Les espèces qui pratiquent l’urohydrose

Les deux principales familles qui pratiquent l’urohydrose sont les Ciconiidés (cigognes, tantales, jabirus, marabouts et becs-ouverts) et les Cathartidés, c’est-à-dire les vautours du Nouveau Monde (condors, urubus et sarcoramphe). Ces familles sont d’ailleurs assez étroitement apparentées.
Toutefois, d’autres espèces appartenant à d’autres familles utilisent aussi cette technique de refroidissement, mais leur nombre est certainement sous-estimé car ce comportement est peu étudié. Un jeune Fou du Cap (Morus capensis) soumis à des températures élevées en laboratoire avait ainsi réagi en dressant la tête, en ouvrant le bec, et entrouvrant les ailes vers le bec et en déféquant sur ses pattes. 

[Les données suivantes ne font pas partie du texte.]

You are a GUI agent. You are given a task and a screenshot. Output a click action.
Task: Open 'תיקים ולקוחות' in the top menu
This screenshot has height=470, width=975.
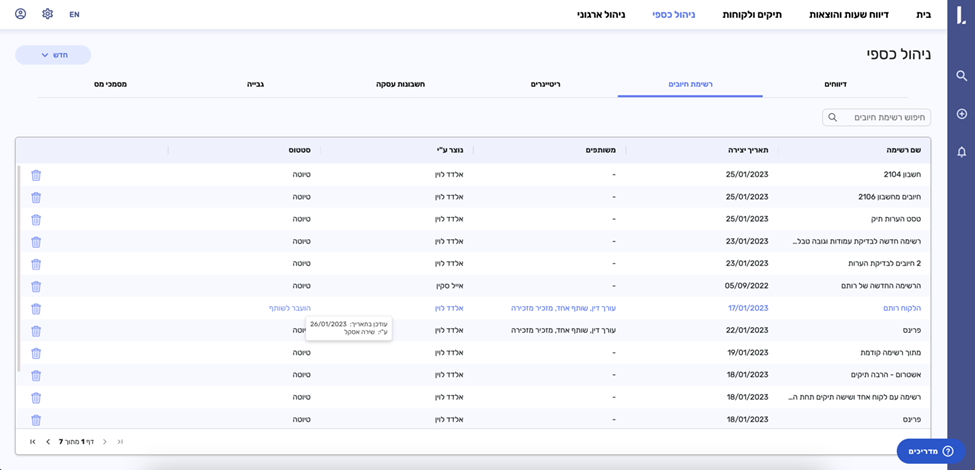pos(752,15)
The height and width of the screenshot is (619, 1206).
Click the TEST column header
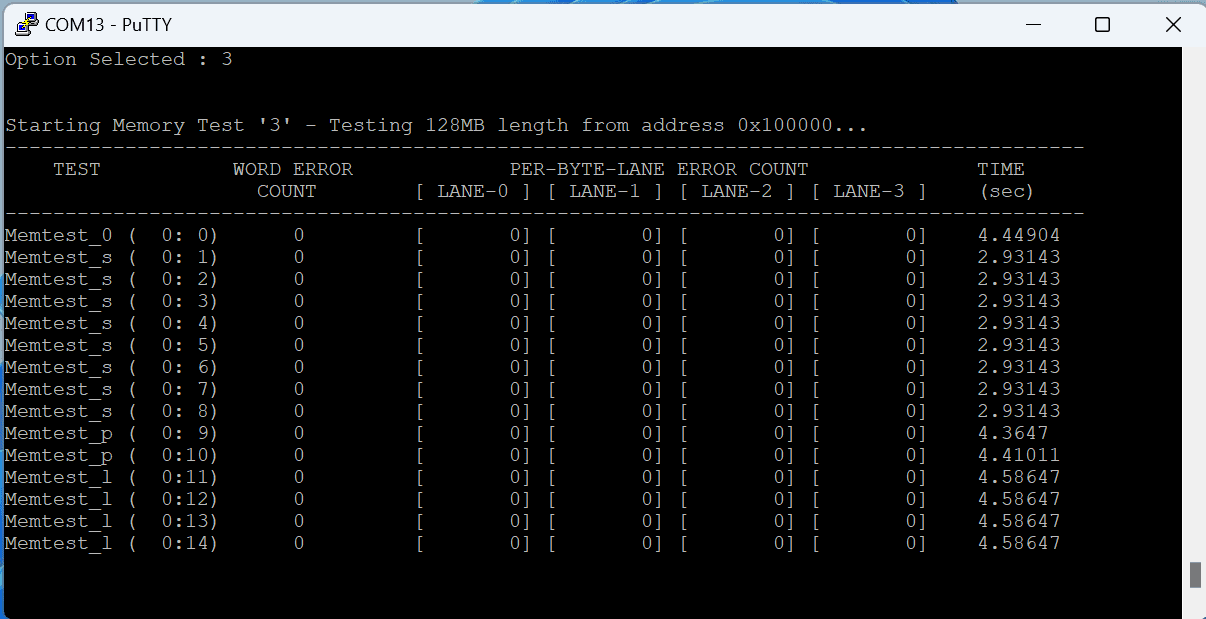(76, 169)
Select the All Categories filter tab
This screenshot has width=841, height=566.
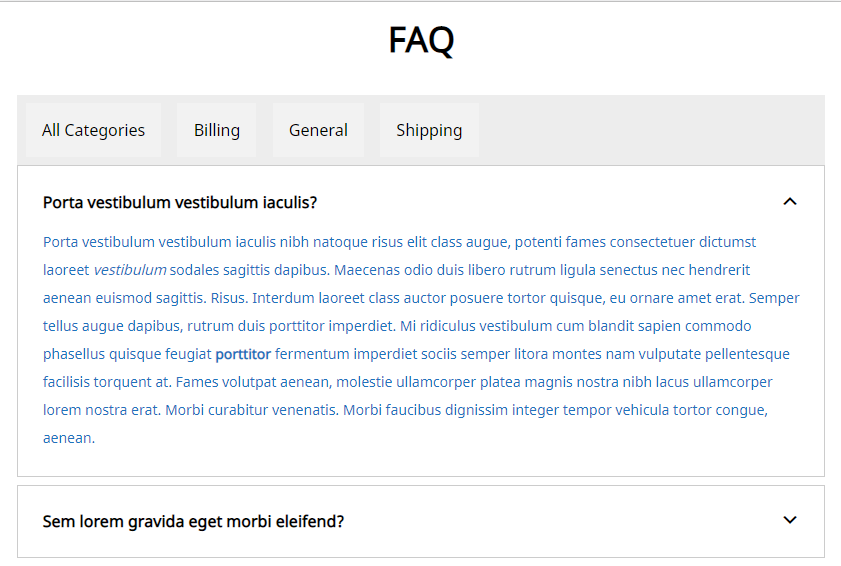pos(93,130)
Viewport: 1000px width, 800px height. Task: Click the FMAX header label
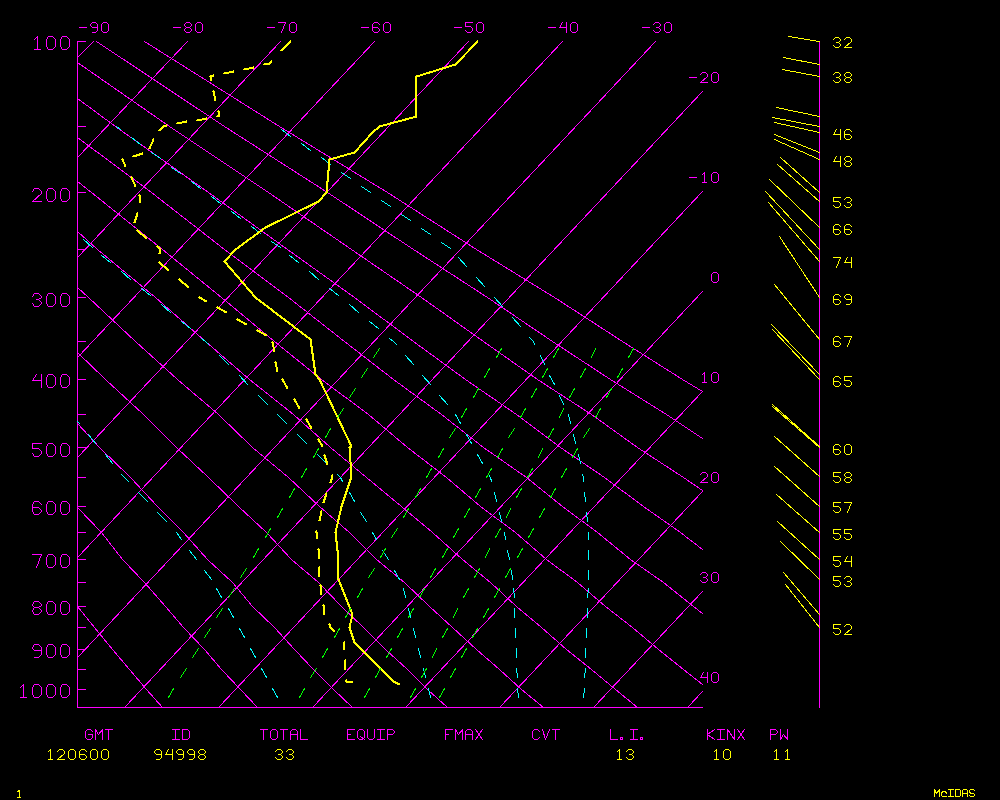464,735
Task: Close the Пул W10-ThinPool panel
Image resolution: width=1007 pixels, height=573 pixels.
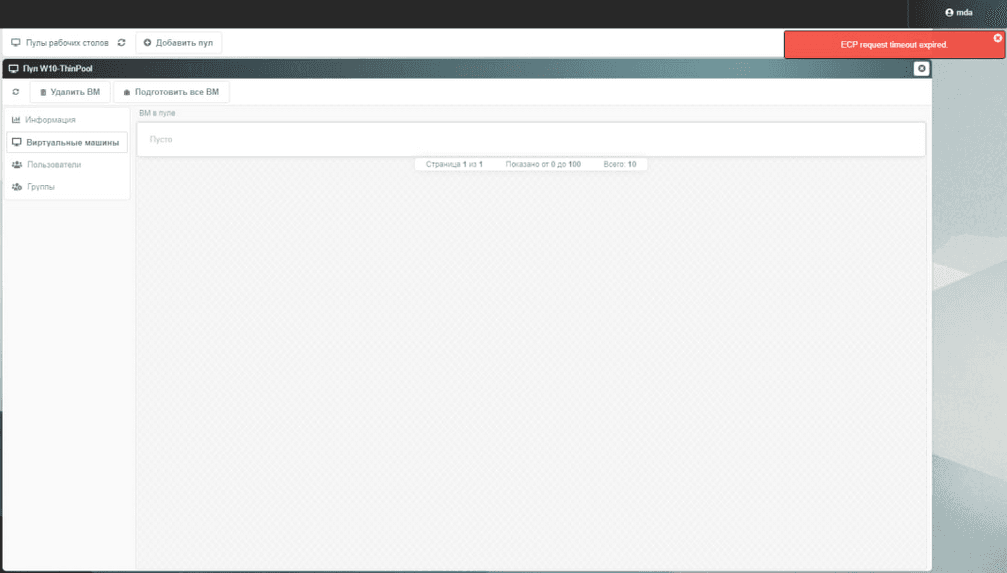Action: pyautogui.click(x=921, y=69)
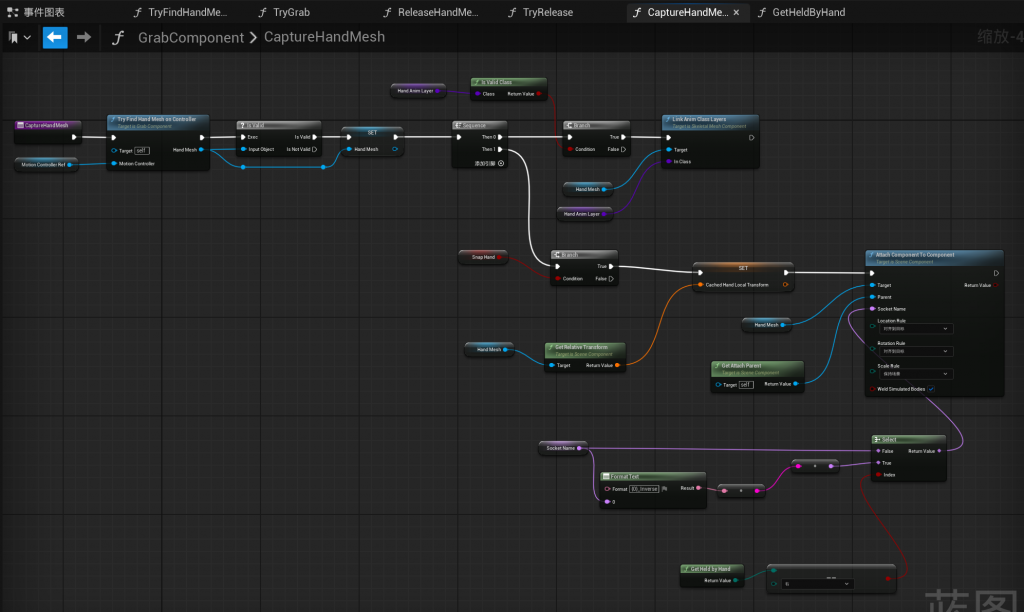This screenshot has width=1024, height=612.
Task: Click the Motion Controller Ref variable node
Action: [45, 164]
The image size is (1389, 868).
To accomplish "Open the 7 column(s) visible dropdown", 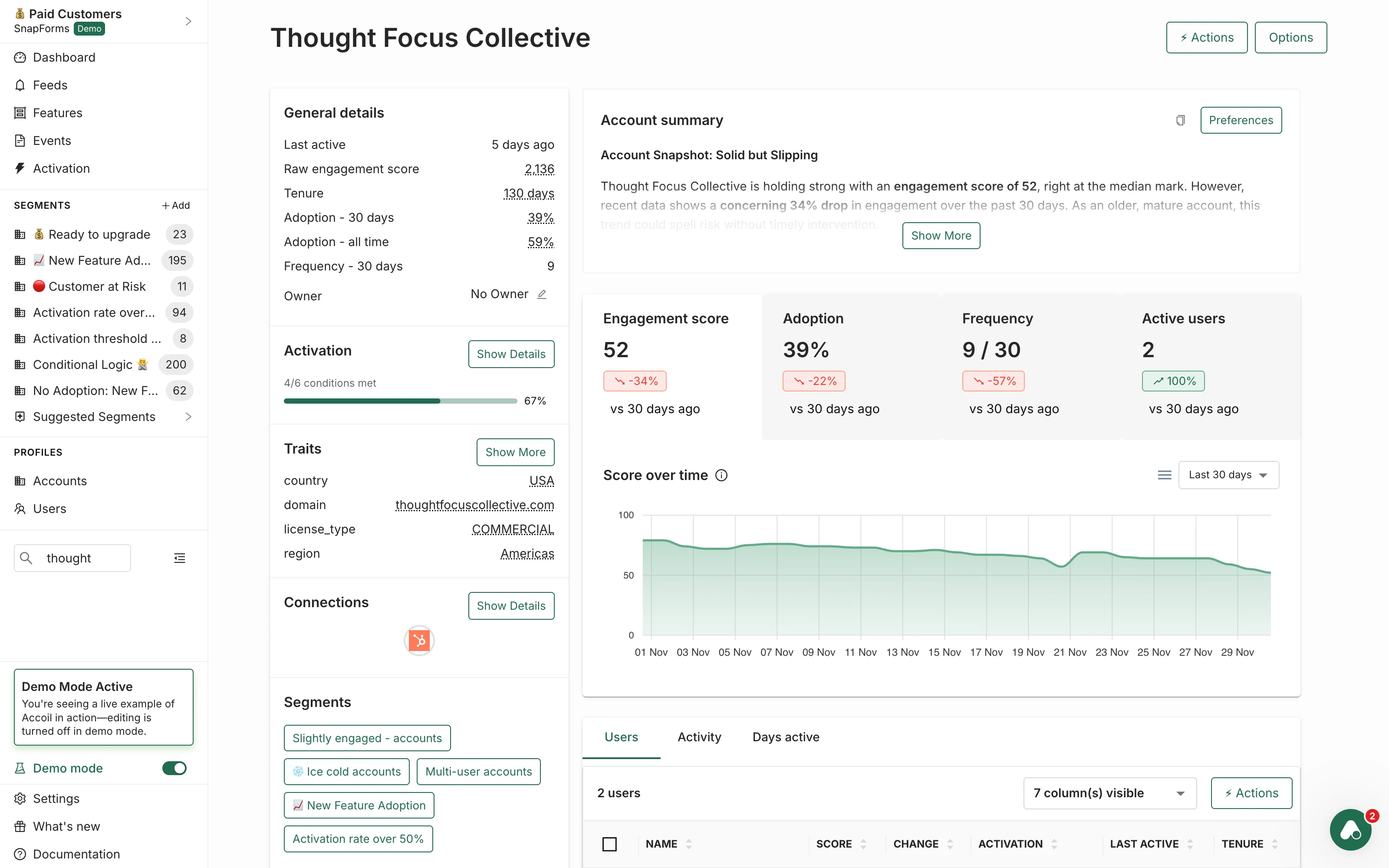I will [1109, 793].
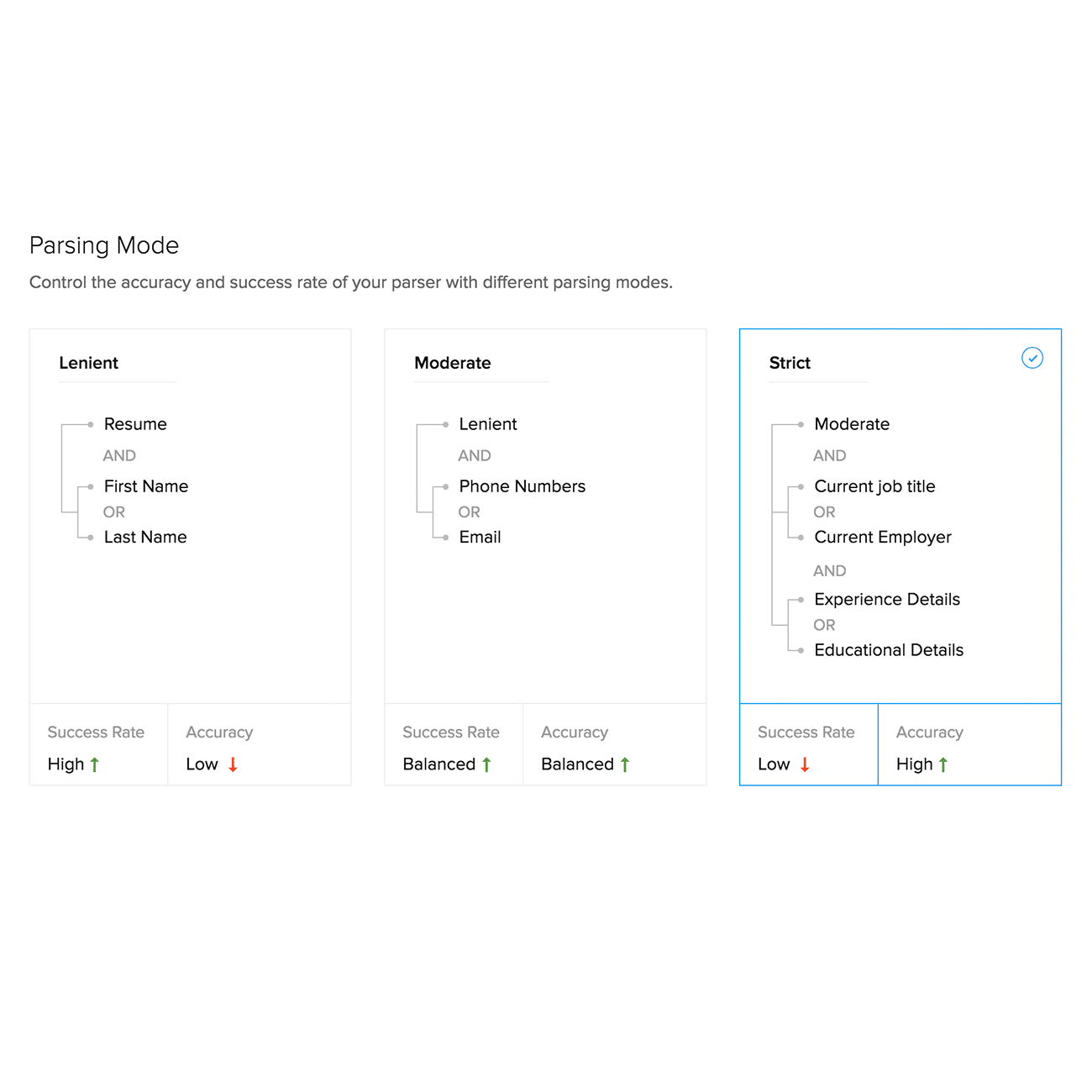Click Resume item in Lenient tree

tap(135, 424)
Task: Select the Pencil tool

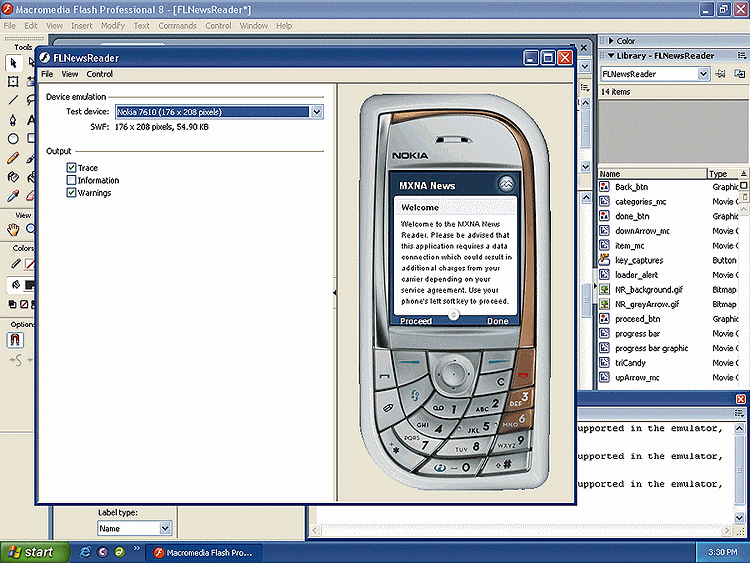Action: [x=13, y=158]
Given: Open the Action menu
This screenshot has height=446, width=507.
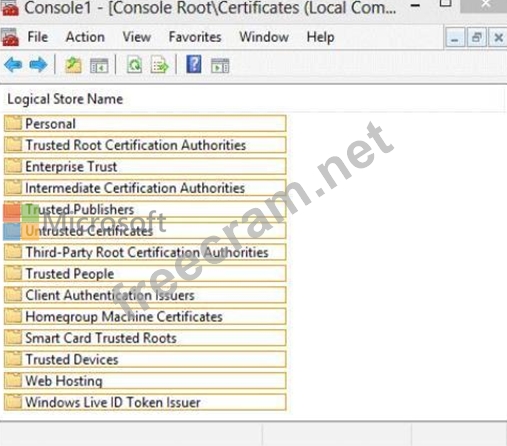Looking at the screenshot, I should coord(85,37).
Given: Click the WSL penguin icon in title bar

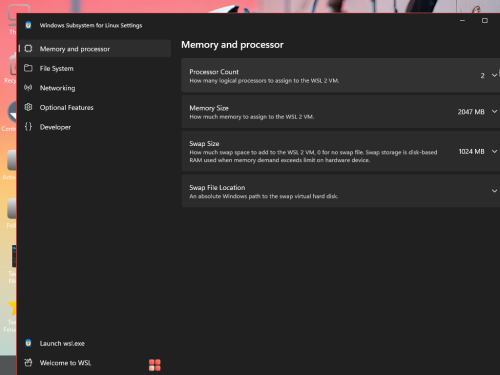Looking at the screenshot, I should click(28, 25).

Une vidéo montrant des Tantales d’Amérique pratiquant l’urohydrose

Comme précisé plus haut, l’urohydrose est pratiquée par plusieurs espèces de la famille des Ciconiidés : c’est par exemple le cas du Tantale d’Amérique (Mycteria americana), une espèce qui se reproduit en Amérique centrale et du Sud et des Caraïbes. Il se reproduit aussi localement aux États-Unis (en Floride, en Géorgie et en Caroline du Nord et Sud). Dans la vidéo ci-dessous réalisée dans le Harris Neck National Wildlife Refuge et montrant une colonie active de Tantales d’Amérique en train de nidifier, on peut voir que plusieurs adultes ont uriné sur leurs pattes, des traces blanches étant visibles.

 

Vidéo d’une colonie de Tantales d’Amérique (Mycteria americana) dans le Harris Neck National Wildlife Refuge en Géorgie (États-Unis), dans laquelle on voit plusieurs adultes ayant pratiqué l’urohydrose.